Repeat the data precisely as given.

========================

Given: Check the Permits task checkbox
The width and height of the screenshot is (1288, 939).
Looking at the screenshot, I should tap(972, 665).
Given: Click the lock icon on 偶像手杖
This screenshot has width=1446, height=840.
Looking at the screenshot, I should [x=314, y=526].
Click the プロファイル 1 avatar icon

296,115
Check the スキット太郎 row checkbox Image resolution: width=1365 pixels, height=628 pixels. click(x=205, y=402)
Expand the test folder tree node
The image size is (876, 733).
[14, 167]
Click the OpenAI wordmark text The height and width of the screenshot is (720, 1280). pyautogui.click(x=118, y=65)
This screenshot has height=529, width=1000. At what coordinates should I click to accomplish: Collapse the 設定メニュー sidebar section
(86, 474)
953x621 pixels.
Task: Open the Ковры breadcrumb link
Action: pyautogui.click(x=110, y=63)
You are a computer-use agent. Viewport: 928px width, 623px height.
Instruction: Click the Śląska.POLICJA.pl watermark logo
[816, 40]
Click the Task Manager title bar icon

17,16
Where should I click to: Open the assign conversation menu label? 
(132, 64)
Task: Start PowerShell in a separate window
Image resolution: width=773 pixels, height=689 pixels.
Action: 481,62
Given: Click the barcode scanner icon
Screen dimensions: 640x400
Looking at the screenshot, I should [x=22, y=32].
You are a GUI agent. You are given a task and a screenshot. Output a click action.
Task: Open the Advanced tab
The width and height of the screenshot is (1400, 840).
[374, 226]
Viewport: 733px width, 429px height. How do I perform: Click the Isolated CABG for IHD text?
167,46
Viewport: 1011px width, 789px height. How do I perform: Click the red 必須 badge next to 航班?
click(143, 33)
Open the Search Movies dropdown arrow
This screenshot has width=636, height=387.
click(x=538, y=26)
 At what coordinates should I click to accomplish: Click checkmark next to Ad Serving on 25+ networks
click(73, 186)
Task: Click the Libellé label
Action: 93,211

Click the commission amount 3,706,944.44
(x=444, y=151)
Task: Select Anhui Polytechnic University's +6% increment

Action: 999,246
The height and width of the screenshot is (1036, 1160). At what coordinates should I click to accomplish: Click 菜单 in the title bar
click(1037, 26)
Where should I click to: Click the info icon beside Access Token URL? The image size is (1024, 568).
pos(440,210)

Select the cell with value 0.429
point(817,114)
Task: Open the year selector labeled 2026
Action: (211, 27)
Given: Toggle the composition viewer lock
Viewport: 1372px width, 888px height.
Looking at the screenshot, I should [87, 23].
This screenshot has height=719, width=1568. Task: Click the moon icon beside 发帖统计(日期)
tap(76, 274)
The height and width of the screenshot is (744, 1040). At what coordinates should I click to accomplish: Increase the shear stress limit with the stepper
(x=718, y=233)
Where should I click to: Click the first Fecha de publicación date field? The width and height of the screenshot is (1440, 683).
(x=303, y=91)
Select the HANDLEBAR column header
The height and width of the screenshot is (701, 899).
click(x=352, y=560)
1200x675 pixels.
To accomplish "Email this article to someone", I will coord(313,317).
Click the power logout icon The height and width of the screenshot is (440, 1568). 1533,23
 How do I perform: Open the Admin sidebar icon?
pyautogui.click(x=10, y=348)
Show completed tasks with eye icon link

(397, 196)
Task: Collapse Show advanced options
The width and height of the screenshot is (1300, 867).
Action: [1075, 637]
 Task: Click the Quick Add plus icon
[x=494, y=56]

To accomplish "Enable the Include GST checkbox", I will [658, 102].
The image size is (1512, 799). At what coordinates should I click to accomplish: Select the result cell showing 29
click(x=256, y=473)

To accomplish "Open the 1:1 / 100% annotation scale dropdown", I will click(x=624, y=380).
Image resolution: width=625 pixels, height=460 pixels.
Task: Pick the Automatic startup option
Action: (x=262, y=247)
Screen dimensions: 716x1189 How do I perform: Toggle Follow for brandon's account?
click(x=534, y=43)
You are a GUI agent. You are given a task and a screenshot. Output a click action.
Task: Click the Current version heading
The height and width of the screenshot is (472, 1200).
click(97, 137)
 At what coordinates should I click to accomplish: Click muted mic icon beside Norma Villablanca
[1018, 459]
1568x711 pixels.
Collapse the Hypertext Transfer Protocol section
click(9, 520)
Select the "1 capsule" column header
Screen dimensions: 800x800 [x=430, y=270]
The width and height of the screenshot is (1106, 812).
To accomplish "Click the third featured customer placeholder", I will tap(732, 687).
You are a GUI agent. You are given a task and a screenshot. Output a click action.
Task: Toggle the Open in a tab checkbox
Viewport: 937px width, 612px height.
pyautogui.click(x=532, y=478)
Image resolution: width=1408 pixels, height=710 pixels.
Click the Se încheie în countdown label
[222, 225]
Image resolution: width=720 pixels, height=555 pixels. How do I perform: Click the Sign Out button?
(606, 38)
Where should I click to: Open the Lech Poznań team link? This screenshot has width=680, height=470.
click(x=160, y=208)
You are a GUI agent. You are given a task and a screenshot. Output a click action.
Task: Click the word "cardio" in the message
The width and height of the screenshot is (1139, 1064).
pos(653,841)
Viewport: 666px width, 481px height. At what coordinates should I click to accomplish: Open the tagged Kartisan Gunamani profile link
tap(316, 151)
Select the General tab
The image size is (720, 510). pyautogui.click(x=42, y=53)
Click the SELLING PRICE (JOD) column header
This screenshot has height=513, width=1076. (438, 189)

========================

● **Task output**:
Given: Check the Permits task checkbox
The width and height of the screenshot is (1288, 939).
Looking at the screenshot, I should tap(972, 665).
Given: Click the lock icon on 偶像手杖
This screenshot has width=1446, height=840.
Looking at the screenshot, I should [x=314, y=526].
Click the プロファイル 1 avatar icon

296,115
Check the スキット太郎 row checkbox Image resolution: width=1365 pixels, height=628 pixels. click(x=205, y=402)
Expand the test folder tree node
The image size is (876, 733).
[14, 167]
Click the OpenAI wordmark text The height and width of the screenshot is (720, 1280). pyautogui.click(x=118, y=65)
This screenshot has height=529, width=1000. At what coordinates should I click to accomplish: Collapse the 設定メニュー sidebar section
(86, 474)
953x621 pixels.
Task: Open the Ковры breadcrumb link
Action: pyautogui.click(x=110, y=63)
You are a computer-use agent. Viewport: 928px width, 623px height.
Instruction: Click the Śląska.POLICJA.pl watermark logo
[816, 40]
Click the Task Manager title bar icon

17,16
Where should I click to: Open the assign conversation menu label? 
(132, 64)
Task: Start PowerShell in a separate window
Image resolution: width=773 pixels, height=689 pixels.
Action: 481,62
Given: Click the barcode scanner icon
Screen dimensions: 640x400
Looking at the screenshot, I should [x=22, y=32].
You are a GUI agent. You are given a task and a screenshot. Output a click action.
Task: Open the Advanced tab
The width and height of the screenshot is (1400, 840).
[374, 226]
Viewport: 733px width, 429px height. How do I perform: Click the Isolated CABG for IHD text?
167,46
Viewport: 1011px width, 789px height. How do I perform: Click the red 必須 badge next to 航班?
click(143, 33)
Open the Search Movies dropdown arrow
This screenshot has width=636, height=387.
click(x=538, y=26)
 At what coordinates should I click to accomplish: Click checkmark next to Ad Serving on 25+ networks
click(73, 186)
Task: Click the Libellé label
Action: 93,211

Click the commission amount 3,706,944.44
(x=444, y=151)
Task: Select Anhui Polytechnic University's +6% increment

Action: 999,246
The height and width of the screenshot is (1036, 1160). At what coordinates should I click to accomplish: Click 菜单 in the title bar
click(1037, 26)
Where should I click to: Click the info icon beside Access Token URL? The image size is (1024, 568).
pos(440,210)

Select the cell with value 0.429
point(817,114)
Task: Open the year selector labeled 2026
Action: (211, 27)
Given: Toggle the composition viewer lock
Viewport: 1372px width, 888px height.
Looking at the screenshot, I should [87, 23].
This screenshot has height=719, width=1568. Task: Click the moon icon beside 发帖统计(日期)
tap(76, 274)
The height and width of the screenshot is (744, 1040). At what coordinates should I click to accomplish: Increase the shear stress limit with the stepper
(x=718, y=233)
Where should I click to: Click the first Fecha de publicación date field? The width and height of the screenshot is (1440, 683).
(x=303, y=91)
Select the HANDLEBAR column header
The height and width of the screenshot is (701, 899).
click(x=352, y=560)
1200x675 pixels.
To accomplish "Email this article to someone", I will coord(313,317).
Click the power logout icon The height and width of the screenshot is (440, 1568). 1533,23
 How do I perform: Open the Admin sidebar icon?
pyautogui.click(x=10, y=348)
Show completed tasks with eye icon link

(397, 196)
Task: Collapse Show advanced options
The width and height of the screenshot is (1300, 867).
Action: [1075, 637]
 Task: Click the Quick Add plus icon
[x=494, y=56]

To accomplish "Enable the Include GST checkbox", I will [658, 102].
The image size is (1512, 799). At what coordinates should I click to accomplish: Select the result cell showing 29
click(x=256, y=473)

To accomplish "Open the 1:1 / 100% annotation scale dropdown", I will click(x=624, y=380).
Image resolution: width=625 pixels, height=460 pixels.
Task: Pick the Automatic startup option
Action: (x=262, y=247)
Screen dimensions: 716x1189 How do I perform: Toggle Follow for brandon's account?
click(x=534, y=43)
You are a GUI agent. You are given a task and a screenshot. Output a click action.
Task: Click the Current version heading
The height and width of the screenshot is (472, 1200).
click(97, 137)
 At what coordinates should I click to accomplish: Click muted mic icon beside Norma Villablanca
[1018, 459]
1568x711 pixels.
Collapse the Hypertext Transfer Protocol section
click(9, 520)
Select the "1 capsule" column header
Screen dimensions: 800x800 [x=430, y=270]
The width and height of the screenshot is (1106, 812).
To accomplish "Click the third featured customer placeholder", I will tap(732, 687).
You are a GUI agent. You are given a task and a screenshot. Output a click action.
Task: Toggle the Open in a tab checkbox
Viewport: 937px width, 612px height.
pyautogui.click(x=532, y=478)
Image resolution: width=1408 pixels, height=710 pixels.
Click the Se încheie în countdown label
[222, 225]
Image resolution: width=720 pixels, height=555 pixels. How do I perform: Click the Sign Out button?
(606, 38)
Where should I click to: Open the Lech Poznań team link? This screenshot has width=680, height=470.
click(x=160, y=208)
You are a GUI agent. You are given a task and a screenshot. Output a click action.
Task: Click the word "cardio" in the message
The width and height of the screenshot is (1139, 1064).
pos(653,841)
Viewport: 666px width, 481px height. At what coordinates should I click to accomplish: Open the tagged Kartisan Gunamani profile link
tap(316, 151)
Select the General tab
The image size is (720, 510). pyautogui.click(x=42, y=53)
Click the SELLING PRICE (JOD) column header
This screenshot has height=513, width=1076. (438, 189)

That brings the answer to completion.